[Target position records]
(begin)

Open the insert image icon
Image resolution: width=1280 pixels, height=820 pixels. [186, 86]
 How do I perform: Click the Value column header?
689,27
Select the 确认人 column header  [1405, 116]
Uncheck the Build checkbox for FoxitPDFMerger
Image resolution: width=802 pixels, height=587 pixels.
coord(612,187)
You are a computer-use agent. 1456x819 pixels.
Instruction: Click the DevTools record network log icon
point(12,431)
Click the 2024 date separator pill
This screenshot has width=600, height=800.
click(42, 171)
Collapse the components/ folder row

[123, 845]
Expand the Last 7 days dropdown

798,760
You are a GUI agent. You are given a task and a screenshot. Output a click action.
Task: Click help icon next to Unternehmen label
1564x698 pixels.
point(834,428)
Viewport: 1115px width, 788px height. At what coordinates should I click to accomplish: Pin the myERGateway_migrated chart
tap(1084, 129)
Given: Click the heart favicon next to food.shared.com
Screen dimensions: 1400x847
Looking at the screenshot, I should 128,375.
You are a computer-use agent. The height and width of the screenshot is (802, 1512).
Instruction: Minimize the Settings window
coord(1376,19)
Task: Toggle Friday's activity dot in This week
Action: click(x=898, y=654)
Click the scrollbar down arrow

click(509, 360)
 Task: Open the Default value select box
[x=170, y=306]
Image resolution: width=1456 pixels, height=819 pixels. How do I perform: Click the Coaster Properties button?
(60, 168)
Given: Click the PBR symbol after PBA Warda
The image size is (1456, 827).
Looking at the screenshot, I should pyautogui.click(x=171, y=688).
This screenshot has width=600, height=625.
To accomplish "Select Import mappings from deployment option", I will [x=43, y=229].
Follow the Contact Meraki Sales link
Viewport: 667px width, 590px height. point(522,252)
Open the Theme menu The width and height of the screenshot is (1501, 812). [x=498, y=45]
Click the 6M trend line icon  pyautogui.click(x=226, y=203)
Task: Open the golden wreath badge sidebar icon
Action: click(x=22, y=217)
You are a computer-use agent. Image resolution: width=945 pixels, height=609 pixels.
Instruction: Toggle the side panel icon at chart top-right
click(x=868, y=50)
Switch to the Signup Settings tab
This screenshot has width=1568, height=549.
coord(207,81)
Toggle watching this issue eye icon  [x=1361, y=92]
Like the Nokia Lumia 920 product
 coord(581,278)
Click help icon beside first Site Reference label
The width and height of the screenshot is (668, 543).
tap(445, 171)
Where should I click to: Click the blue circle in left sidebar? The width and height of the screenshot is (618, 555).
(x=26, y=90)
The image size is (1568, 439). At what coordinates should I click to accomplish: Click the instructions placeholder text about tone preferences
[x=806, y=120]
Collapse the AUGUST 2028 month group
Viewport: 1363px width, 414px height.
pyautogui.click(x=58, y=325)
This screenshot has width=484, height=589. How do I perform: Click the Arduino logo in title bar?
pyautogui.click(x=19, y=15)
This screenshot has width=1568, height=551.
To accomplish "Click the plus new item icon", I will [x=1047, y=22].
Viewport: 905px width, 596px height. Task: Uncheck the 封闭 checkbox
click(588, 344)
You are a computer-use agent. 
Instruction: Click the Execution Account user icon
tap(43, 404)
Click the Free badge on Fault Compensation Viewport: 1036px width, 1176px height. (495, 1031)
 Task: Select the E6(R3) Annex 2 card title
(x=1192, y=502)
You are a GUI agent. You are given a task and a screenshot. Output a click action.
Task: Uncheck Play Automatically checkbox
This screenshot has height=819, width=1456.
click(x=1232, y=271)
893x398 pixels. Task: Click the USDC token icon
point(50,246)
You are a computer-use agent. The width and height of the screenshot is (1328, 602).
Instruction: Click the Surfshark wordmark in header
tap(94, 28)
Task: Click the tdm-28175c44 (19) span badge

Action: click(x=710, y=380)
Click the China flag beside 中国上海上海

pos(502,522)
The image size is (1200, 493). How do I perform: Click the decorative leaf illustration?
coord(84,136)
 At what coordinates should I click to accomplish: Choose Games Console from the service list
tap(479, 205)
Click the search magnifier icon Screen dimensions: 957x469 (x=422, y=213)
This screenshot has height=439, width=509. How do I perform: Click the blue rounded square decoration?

(end)

*Goal*
Count the lines of the records above that contain the string "sidebar". Give only the number.

*Finished exercise*
2